Lantai kapal berwarna biru, bukan untuk meletakan
barang bawaan penumpang saja. Tapi tempat orang-orang berludah. Tidak
ada satu orang pun yang berlalu-lalang, kecuali Nahkoda dan Anak Bua Kapal (ABK) periksa
tiket. Saat gelombang menampakkan taringnya. Beta lihat seorang lelaki
bertubuh hitam, tinggi terpelesat. Wajah pucat pasi mulai tampak pada
mimik senyumnya.
Sore itu ombak enggan untuk berdamai. Para bayi
di gendongan ibu ikut terbangun. Kursi di ruang itu harus
berpindah-pindah. Seorang ibu hampir terpelanting saat kursi yang
diduduki bergeser. Besi penangkal di kaki kursi tampak rapuh. Dan sambil
tersenyum ia memandang ke arah penumpang di belakangnya, yang melihat
adegan itu. Walaupun begitu perempuan paruh baya itu tidak berpindah
tempat duduk. Karena berjalan lebih berbahaya dari pada menempati tempat
duduknya.
Suara bayi menangis histeris. Seperti ketakutan. Di
gendongan ibunya dia tidak merasa nyaman. Karena sudah hampir 15 menit
tanpa henti, ia terus menangis. Ian dan Henso duduk di dekat jendela,
ikut tertidur pulas. Akibat amuk gelombak mereka tampak mual. Ian harus
memegang kertas plastik kuning. Bersiap-siap menagkis muntah, sehingga
ia tidak perlu muntah di luar jendela.
Cuaca hari ini cukup
menegangkan. "Huuu! Ya ampun," Teriak penumpang saat gelombang laut
semakin membesar. Ada yang meraba dada. Ada yang harus tunduk tanpa
memandang laut. Entah, gelombang itu cukup menakutkan. Gelombang hari
itu bukan hanya membuat muntah. Ada yang harus membatalkan puasa demi
kenyamanan di kapal. Walaupun sekadar meneguk air mineral, aqua. Di
Torpedo, berbeda dengan kapal Tidar, Ngapulu, dan kapal Pelni lainnya,
penumpang diberi jatah makan dan minum.
Di buritan kapal terdapat
teras seluas 4x2 meter. Teras tanpa atap. Di teras itu banyak diduduki
laki-laki muda. Orang yang tidak punya rasa takut yang berlebihan.

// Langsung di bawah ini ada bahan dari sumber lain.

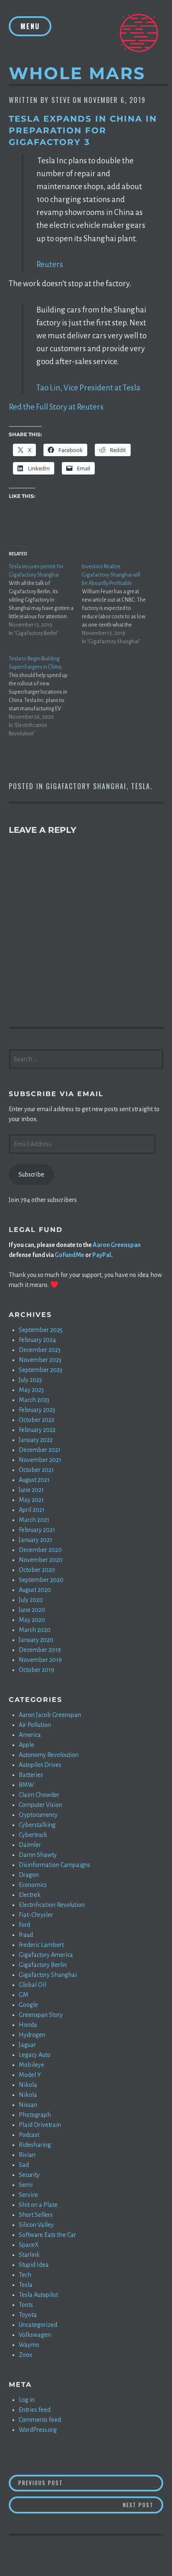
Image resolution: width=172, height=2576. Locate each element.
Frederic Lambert (41, 1944)
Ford (24, 1924)
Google (28, 2004)
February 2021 (37, 1530)
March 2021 (34, 1520)
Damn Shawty (38, 1854)
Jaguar (27, 2044)
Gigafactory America (46, 1954)
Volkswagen (35, 2334)
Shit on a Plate (38, 2204)
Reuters (49, 264)
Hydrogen (32, 2034)
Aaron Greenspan (117, 1245)
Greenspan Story (41, 2014)
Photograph (35, 2114)
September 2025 (41, 1330)
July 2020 (31, 1600)
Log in (27, 2399)
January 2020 (36, 1640)
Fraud (26, 1934)
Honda (28, 2024)
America (30, 1734)
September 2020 (41, 1580)
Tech (25, 2274)
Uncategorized (38, 2324)
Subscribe (31, 1174)
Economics (33, 1884)
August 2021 (34, 1480)
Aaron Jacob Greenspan (50, 1715)
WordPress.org (38, 2429)
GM (23, 1994)
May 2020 (32, 1620)
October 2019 (36, 1670)
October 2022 (36, 1420)
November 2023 (40, 1360)
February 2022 (37, 1430)
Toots (26, 2304)
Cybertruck (33, 1834)
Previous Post (90, 2482)
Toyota (28, 2314)
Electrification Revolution (52, 1904)
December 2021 (40, 1450)
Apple (26, 1744)
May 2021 (31, 1500)
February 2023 (37, 1410)
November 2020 (41, 1560)
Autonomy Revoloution (48, 1754)
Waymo (29, 2344)
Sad (24, 2164)
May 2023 (31, 1390)
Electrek (29, 1894)
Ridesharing (35, 2144)
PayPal (101, 1255)
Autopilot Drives (40, 1764)
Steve (61, 100)
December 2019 (40, 1650)
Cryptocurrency (38, 1814)
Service (28, 2194)
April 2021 (32, 1510)
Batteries (31, 1774)
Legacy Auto (35, 2054)
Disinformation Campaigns (54, 1864)
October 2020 (37, 1570)
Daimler (30, 1844)
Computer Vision (40, 1804)
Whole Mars (77, 73)
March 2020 (35, 1630)
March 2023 (34, 1400)
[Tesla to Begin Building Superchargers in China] (45, 696)
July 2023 (30, 1380)
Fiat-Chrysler (36, 1914)
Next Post (143, 2504)
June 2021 (31, 1490)
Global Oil (32, 1984)
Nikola (28, 2084)
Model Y (30, 2074)
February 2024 (37, 1340)
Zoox (25, 2354)
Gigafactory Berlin (43, 1964)
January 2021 (35, 1540)
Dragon (29, 1874)
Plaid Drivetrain (40, 2124)
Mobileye (31, 2064)
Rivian (27, 2154)
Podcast (29, 2134)
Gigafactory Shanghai (86, 786)
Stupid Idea (34, 2264)
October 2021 (36, 1470)
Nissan (28, 2104)
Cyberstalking (37, 1824)
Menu (30, 26)
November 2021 (40, 1460)
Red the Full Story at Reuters (56, 406)
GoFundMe (69, 1255)
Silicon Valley (36, 2224)
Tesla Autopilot (38, 2294)
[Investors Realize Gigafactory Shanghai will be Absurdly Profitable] (118, 604)
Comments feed (40, 2419)
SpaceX (29, 2244)
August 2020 (35, 1590)
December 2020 (40, 1550)
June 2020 (32, 1610)
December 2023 (40, 1350)
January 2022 (36, 1440)
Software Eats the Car (47, 2234)
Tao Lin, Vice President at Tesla (88, 387)
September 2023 (40, 1370)
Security (29, 2174)
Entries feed (35, 2409)
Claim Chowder (39, 1794)
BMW (26, 1784)
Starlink (29, 2254)
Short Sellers (36, 2214)
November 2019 (40, 1660)
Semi (26, 2184)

Mereka tampak santai. Saat gelombang menghujat, ada yang tersenyum
menikmati. Ada pula yang hanya diam. Bahkan ada yang harus tertawa
terbahak-bahak saat melihat penumpang lain ketakutan. "Hahaha," suara
dari teras buritan kapal.
Pukul 16. 48 Wit Torpedo meninggakan
tanjung Latu. Latu, satu kecamatan yang terletak di Kabupaten Seram
Bagian Barat (SBB), Piru. Di tanjung itu, hanya gumpalan awan mengitari
pesisir pantai. Atap rumah tertutup awan, Latu tampak nanar. Begitu pun
perkampungan di Pulau Saparua.
Beta melihat ombak itu memecah
bunga putih di atas kulit air. Dari Tulehu, laju kapal tidak normal.
Bukan karena bentuk kapal yang reyot. Atau mesin yang gangguan. Tapi,
gelombang sore itu menghambat putaran mesin. Berbeda dihari sebelumnya.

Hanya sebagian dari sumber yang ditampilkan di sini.